_What the task requires_
For every entry below, give it back exactly and leave out any image.

Stored items
..........
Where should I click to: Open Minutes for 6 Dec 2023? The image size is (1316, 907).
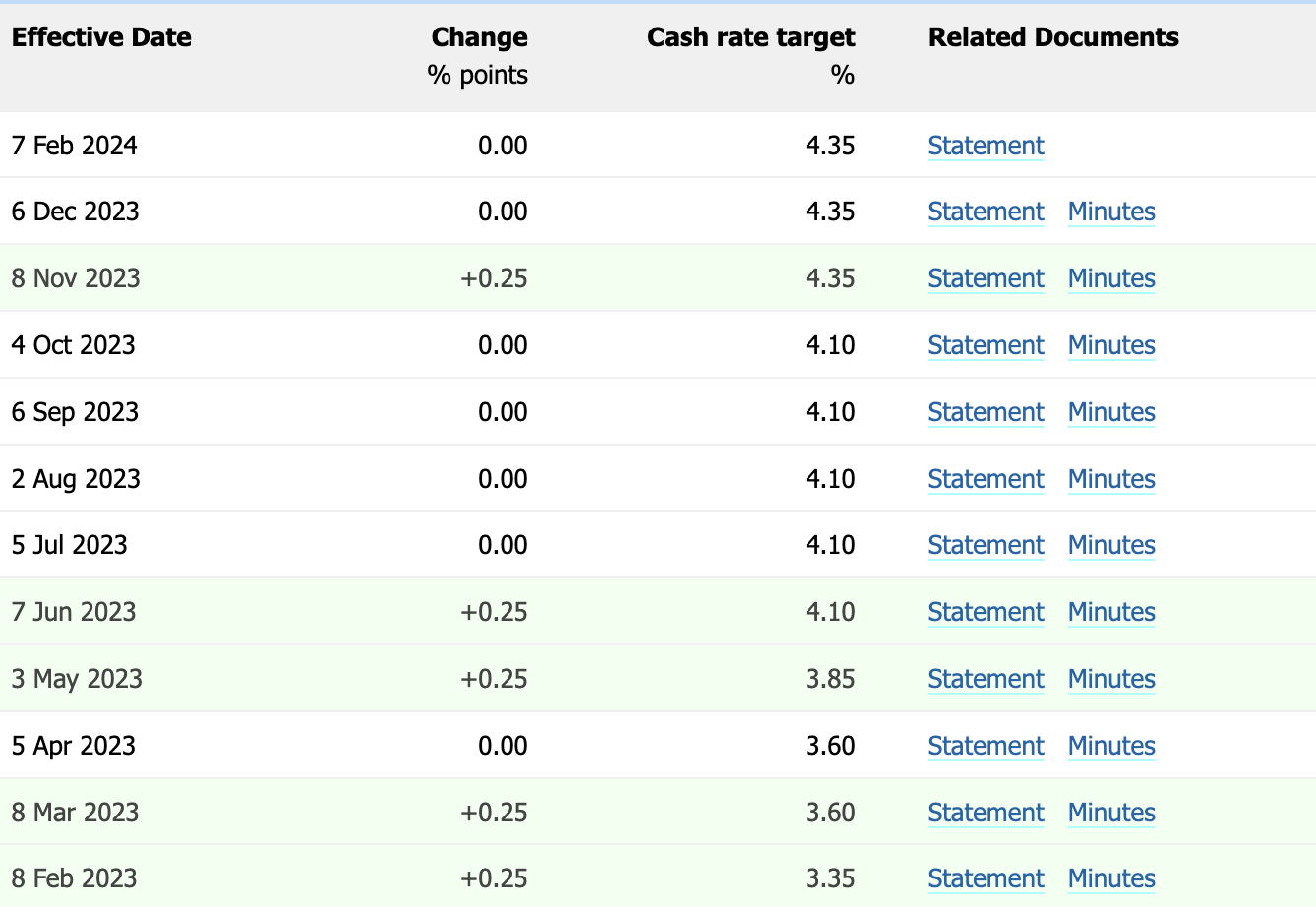pos(1111,212)
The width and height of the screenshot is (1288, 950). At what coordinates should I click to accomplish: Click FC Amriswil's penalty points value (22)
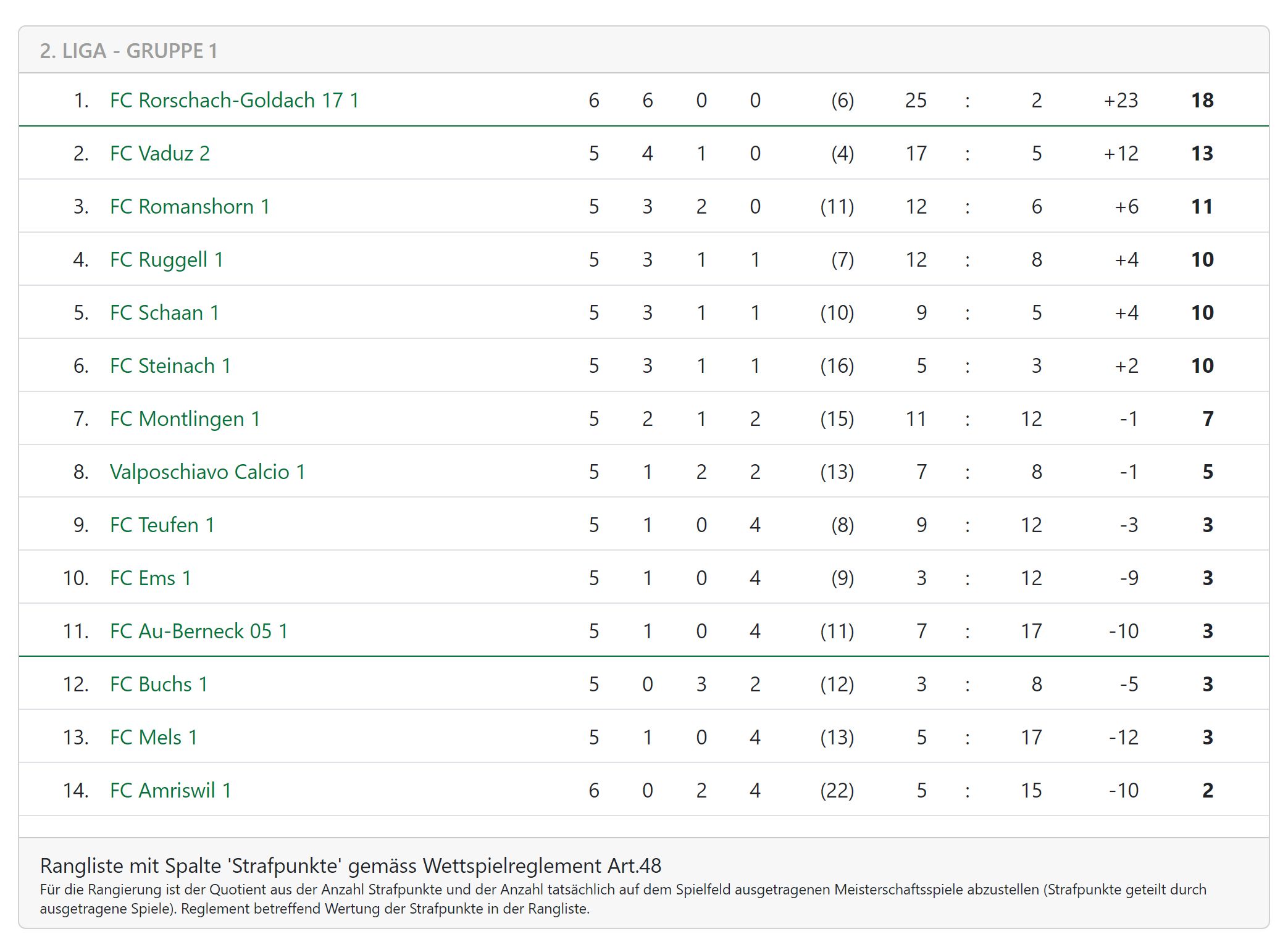click(x=837, y=790)

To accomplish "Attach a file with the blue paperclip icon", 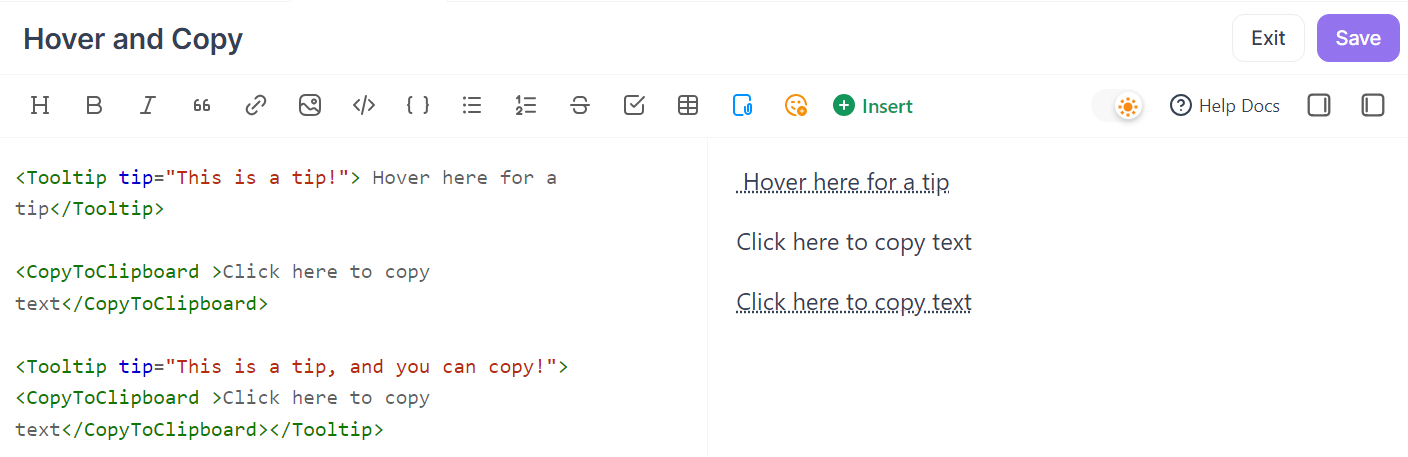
..........
_Response for this exercise_
Where should I click to: Open Minutes for 6 Dec 2023? The image size is (1316, 907).
pos(1111,212)
The width and height of the screenshot is (1288, 950). At what coordinates should I click to accomplish: Click FC Amriswil's penalty points value (22)
click(x=837, y=790)

To accomplish "Attach a file with the blue paperclip icon", 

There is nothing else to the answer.